Holographic paramagnetic-ferromagnetic phase transition of Power-Maxwell-Gauss-Bonnet black holes

TL;DR

This paper numerically studies holographic phase transitions between paramagnetic and ferromagnetic states in black holes, revealing how higher-order curvature and nonlinear electrodynamics influence critical temperatures and magnetic properties.

Contribution

It introduces a novel holographic model incorporating Power-Maxwell electrodynamics and Gauss-Bonnet corrections, analyzing their effects on magnetic phase transitions in black holes.

Findings

Increasing power parameter q and GB coupling constant α lowers critical temperature.

Spontaneous magnetization occurs at low temperatures without external magnetic field.

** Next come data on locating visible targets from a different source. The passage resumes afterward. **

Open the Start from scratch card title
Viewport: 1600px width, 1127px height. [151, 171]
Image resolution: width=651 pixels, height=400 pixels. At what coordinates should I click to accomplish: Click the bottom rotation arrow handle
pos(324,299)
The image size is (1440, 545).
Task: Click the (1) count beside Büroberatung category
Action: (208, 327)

Magnetic susceptibility follows Curie-Weiss law in external magnetic field.

Abstract

Based on the shooting method, we numerically investigate the properties of holographic paramagnetism-ferromagnetism phase transition in the presence of higher order Gauss-Bonnet (\emph{GB}) correction terms on the gravity side. On the matter field side, however, we consider the effects of the Power-Maxwell (\emph{PM}) nonlinear electrodynamics on the phase transition of this system. For this purpose, we introduce a massive $2-$form coupled to \emph{PM} field, and neglect the effects of $2-$form fields and gauge field on the background geometry. We observe that increasing the strength of both the power parameter $q$ and \emph{GB} coupling constant $\alpha$ decrease the critical temperature of the holographic model, and lead to the harder formation of magnetic moment in the black hole background. Interestingly, we find out that at low temperatures, the spontaneous magnetization and ferromagnetic phase transition happen in the absence of external magnetic field. In this case, the critical exponent for magnetic moment has the mean field value, $1/2$, regardless of the values of $q$ and $\alpha$. In the presence of external magnetic field, however, the magnetic susceptibility satisfies the Curie-Weiss law.